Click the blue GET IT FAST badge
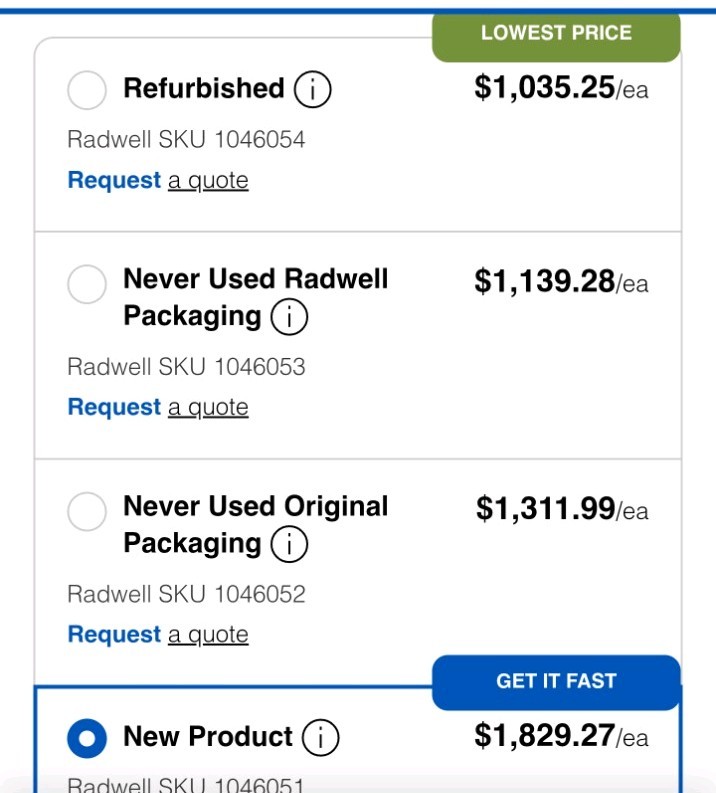The height and width of the screenshot is (793, 716). click(x=556, y=682)
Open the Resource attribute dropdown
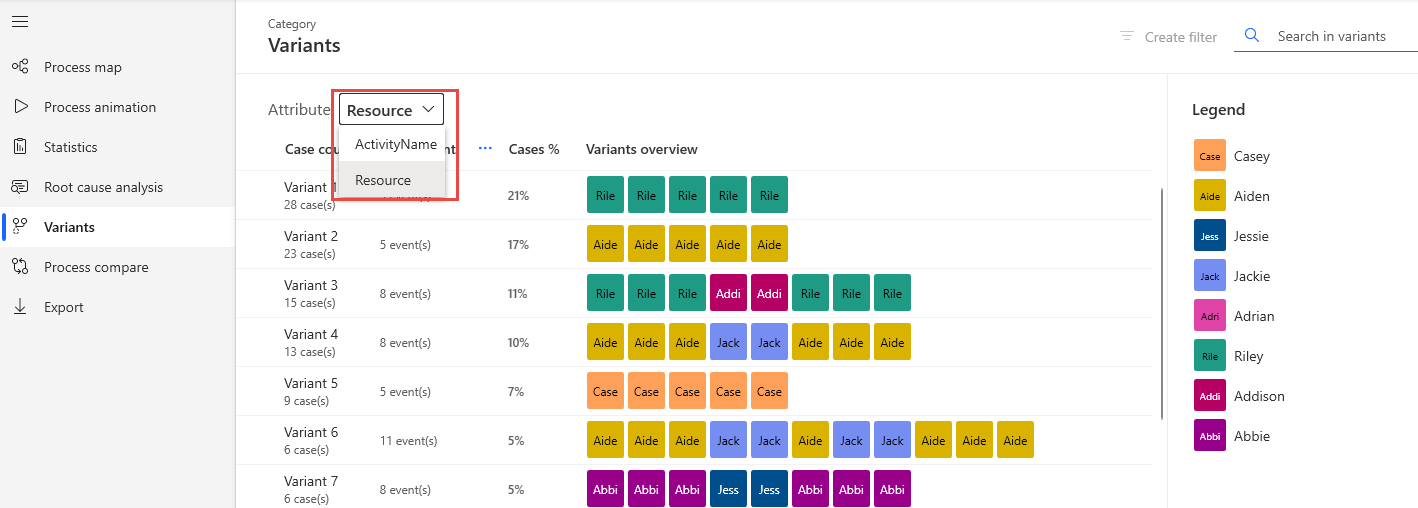The height and width of the screenshot is (508, 1418). (x=391, y=110)
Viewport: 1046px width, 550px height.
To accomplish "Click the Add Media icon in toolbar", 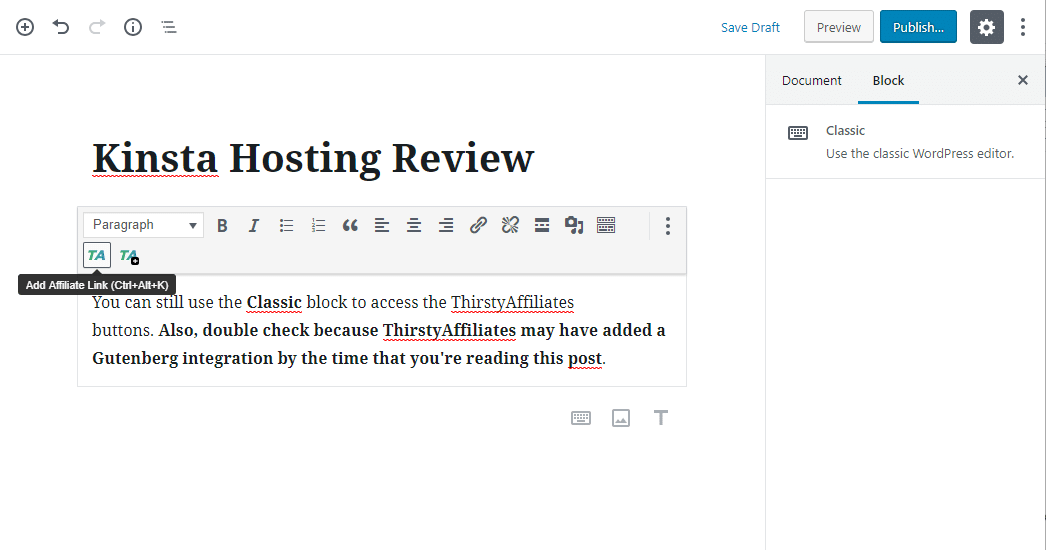I will pyautogui.click(x=573, y=225).
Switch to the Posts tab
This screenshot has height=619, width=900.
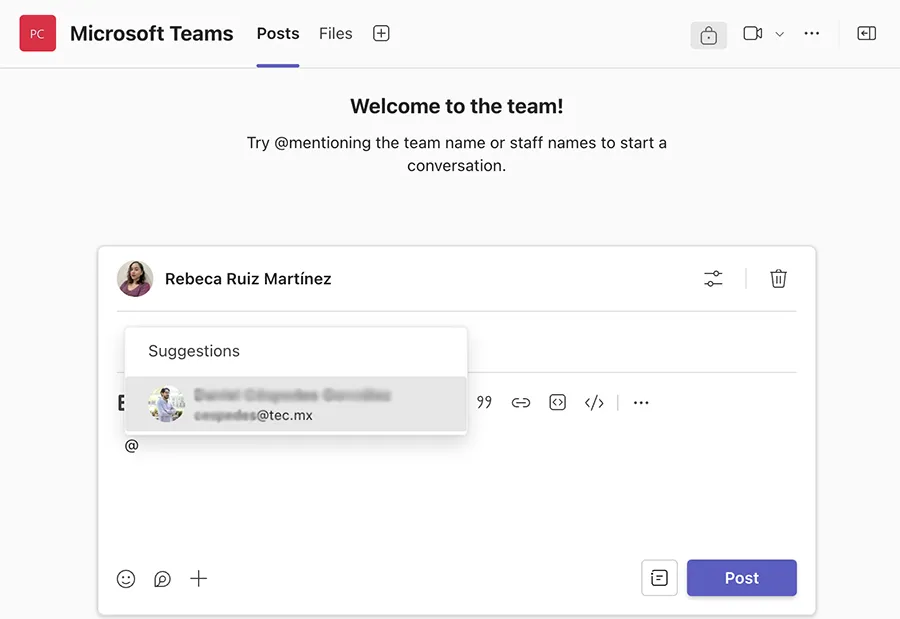click(x=278, y=34)
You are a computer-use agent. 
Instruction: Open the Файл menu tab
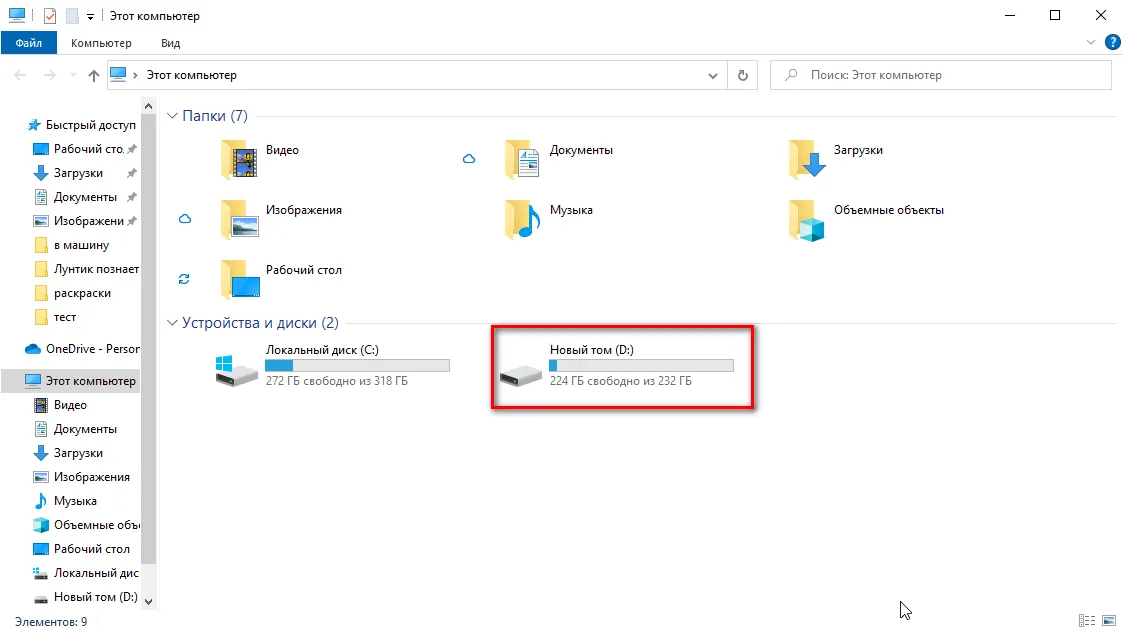29,43
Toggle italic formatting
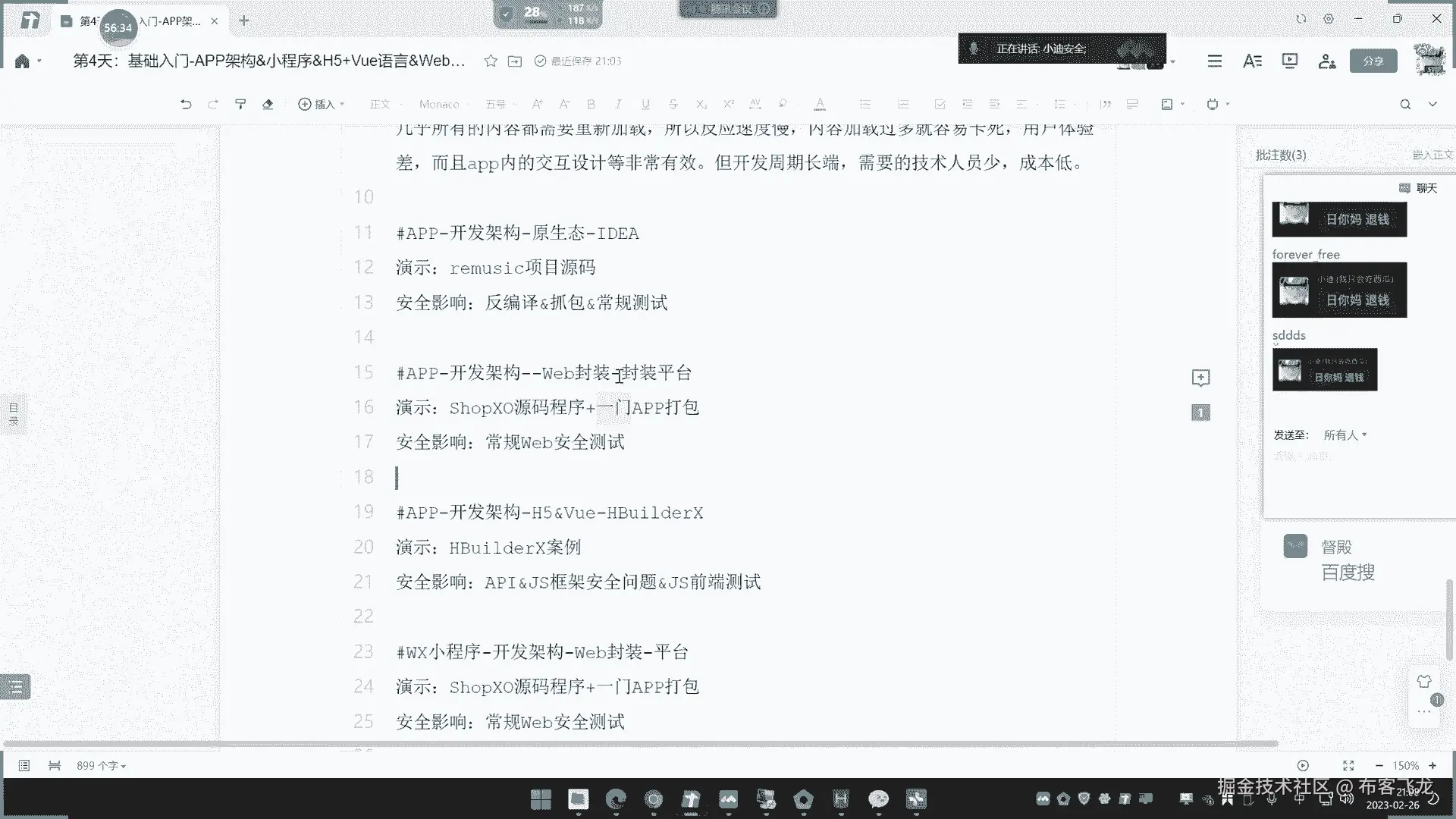This screenshot has height=819, width=1456. (618, 105)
::::
REQUIREMENT » Return, word for word, the lines of the items that open with the line containing "You are a computer-use agent." and run through the final line of the items, omitting the pictures from your answer.

REPLY TO THE EXERCISE »
You are a computer-use agent. 
Instruction: Open the Файл menu tab
29,43
Toggle italic formatting
This screenshot has height=819, width=1456. (618, 105)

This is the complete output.